Texto de origem.
O esquema de vacinação para esse público seria discutido em reunião da câmara técnica de assessoramento em imunização da Covid do PNI (Plano Nacional de Imunizações) na sexta (30), mas o assunto foi retirado da pauta porque ainda não há um posicionamento oficial do ministério sobre a quantidade de doses que estará disponível e nem o prazo para isso acontecer.

Segundo o pediatra Renato Kfouri, membro do comitê técnico do PNI e presidente do departamento de imunizações da SBP (Sociedade Brasileira de Pediatria), esse indicativo é necessário para o grupo definir, por exemplo, quais os grupos prioritários para receber a vacina.

"É urgente essa tomada de decisão. A cada mês são mais de mil hospitalizações de crianças abaixo de cinco anos. Já tivemos mais de 12 mil hospitalizações e mais de 400 mortes neste ano. Isso não é residual. É mais do que todas as doenças do calendário infantil, mais do que pneumonia, meningite, hepatite, sarampo, que todas juntas", diz ele.

Tarefa. Segundo o texto sobre a vacinação de crianças contra a Covid, por que o esquema de vacinação foi retirado da pauta da reunião de sexta (30)? Responda em uma a três frases.

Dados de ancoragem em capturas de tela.

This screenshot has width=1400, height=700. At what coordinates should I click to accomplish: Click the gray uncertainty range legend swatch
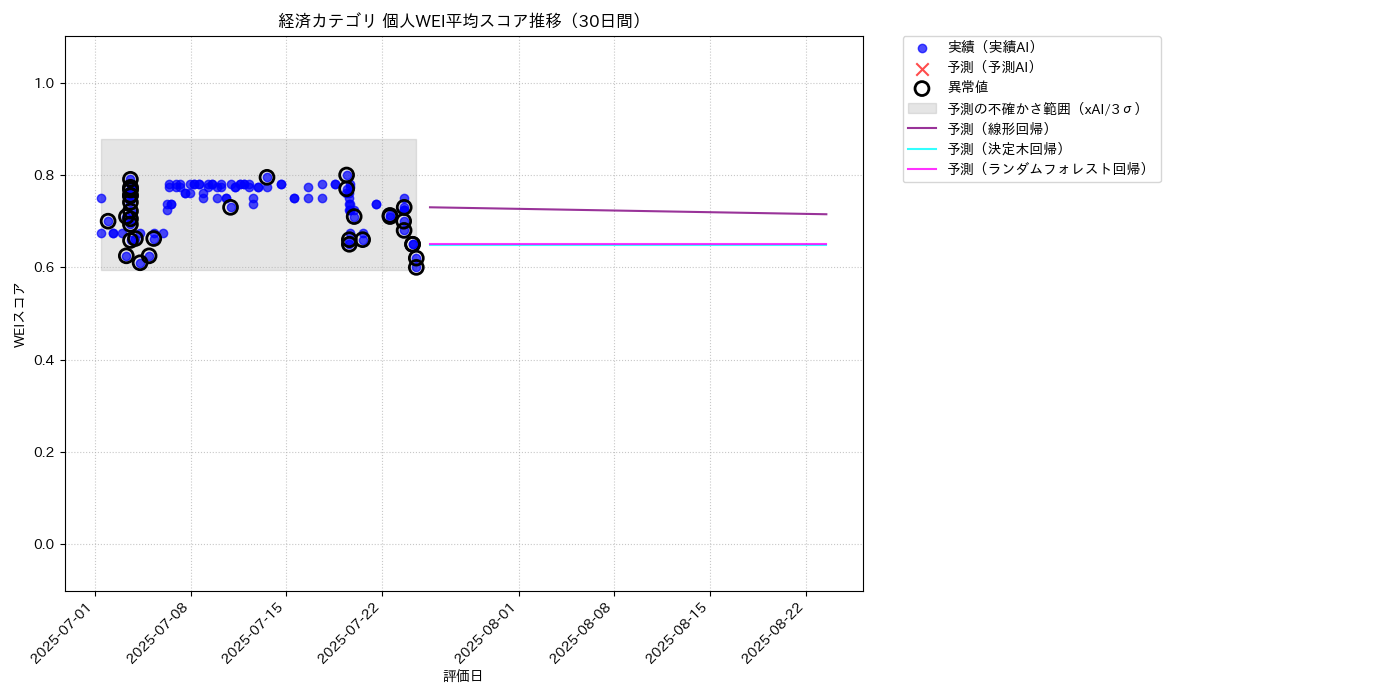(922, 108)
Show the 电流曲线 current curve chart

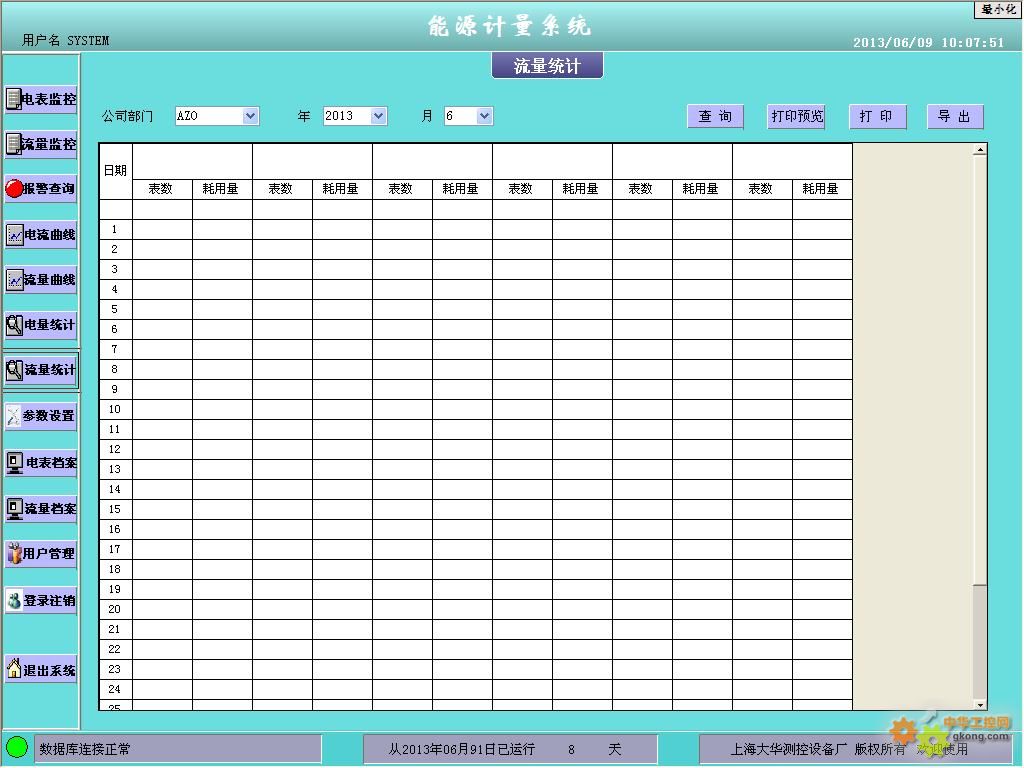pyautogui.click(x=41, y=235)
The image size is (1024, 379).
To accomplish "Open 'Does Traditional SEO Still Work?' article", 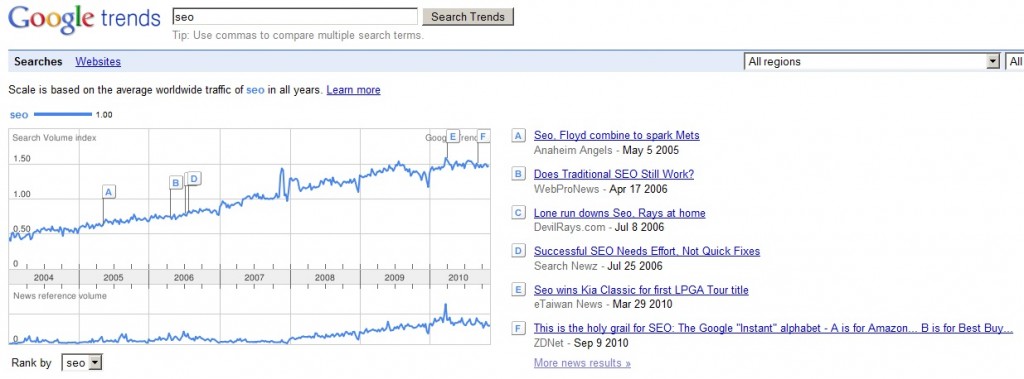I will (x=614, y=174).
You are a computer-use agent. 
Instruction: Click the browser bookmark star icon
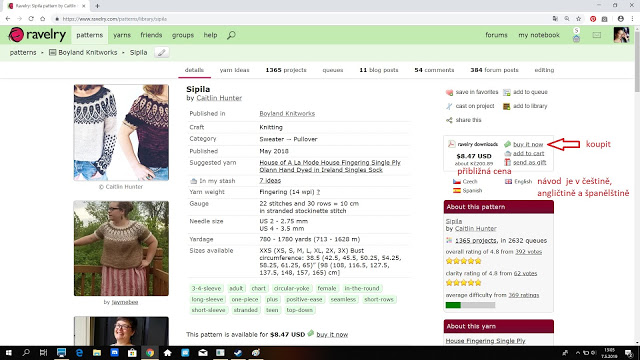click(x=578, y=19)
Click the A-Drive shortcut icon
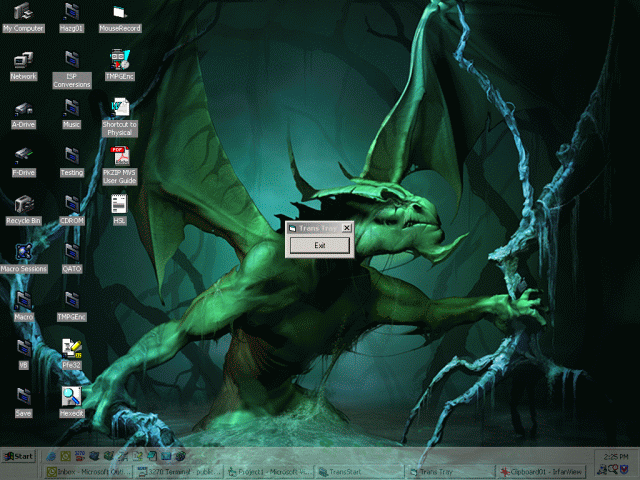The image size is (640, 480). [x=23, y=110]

Resultado. O assunto foi retirado da pauta porque o ministério ainda não tinha um posicionamento oficial sobre a quantidade de doses que estaria disponível. Também não havia definição do prazo para essa disponibilidade.